Monday, December 31, 2012

Harm claim thresholds for satellite earth stations

I'm reasonably confident at this point about deriving harm claim thresholds for cellular neighbors and TV receivers (see e.g. the TPRC 2012 paper Here's a first cut (a few months old, but I'm behind on blogging...) at thresholds for satellite earth stations.

Tuesday, December 11, 2012

TV/cellular guard bands - second thoughts

In a recent post ("The FCC's TV/cellular guard bands don't compute") I wondered whether the guard bands between TV and cellular service that the FCC proposed in its Incentive Auction NPRM (pdf) had been designed to make room for more unlicensed in the TV bands. Having spoken to some experts, I’ve concluded that I was probably wrong about that: my new best guess is that they’re a benefit for the cellular industry.

Wednesday, December 05, 2012

800 MHz receiver criteria as harm claim thresholds

Bob Pavlak at the FCC prompted me to read the 800 MHz “unacceptable interference” rules in the context of an interference limits approach (root post).

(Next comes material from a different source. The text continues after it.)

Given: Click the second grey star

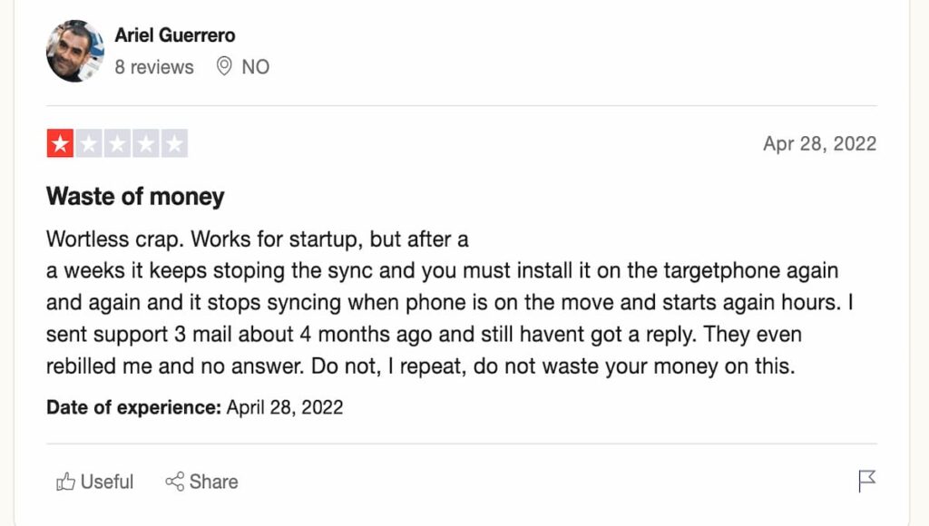Looking at the screenshot, I should coord(89,143).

The 2004 Report & Order (pdf) introduced the concept of unacceptable interference, “a term of art adopted for the limited purposes of this proceeding … that defines a bright-line test for interference protection that takes into account, among other factors, the strength of the desired signal and the characteristics of the receiver being employed” (Report & Order, footnote 8). While this sounds like a receiver performance requirement, I think it actually amounts to an interference limit or harm claim threshold. In fact, if it is reformulated as a harm claim threshold, it becomes more powerful because it does not enshrine a particular set of receiver performance parameters in the rules, leaving manufacturers and system operator with more flexibility.

Friday, November 30, 2012

Receiver Interference Tolerance: The Tent Analogy

A postcript to my testimony (see previous post) at the House sub-committee on Communications and Technology hearing on receivers: It sounded like Rep. Walden, who chairs the sub-committee, hoped my oral presentation would've mentioned the tent analogy I included in the written testimony. So since at least one person liked it, here it is:

Testimony: Harm Claim Thresholds

I was privileged to testify yesterday at the House Committee on Energy and Commerce’s sub-committee on Communications and Technology hearing on the topic “The Role of Receivers in a Spectrum Scarce World.”

My testimony (pdf; my oral testimony at time code 0:17:23 in the YouTube video on the hearing web page; the members' questions start at 0:27:00; some press here and here) tried to make four points:
  1. We need to improve the ability of radio systems in one frequency band to tolerate reasonable signals in adjacent bands. 
  2. Receiving system operators must bear some of the responsibility, but need to know what those responsibilities are.
  3. Regulators can bring receiving systems into the mix by setting harm claim thresholds (aka interference limits or receiver protection limits), i.e. the interference levels that a service needs to tolerate without being able to bring a harmful interference claim.
  4. Congress can play a role by keeping up the pressure, allowing the FCC to move ahead, and funding FCC technical investigations.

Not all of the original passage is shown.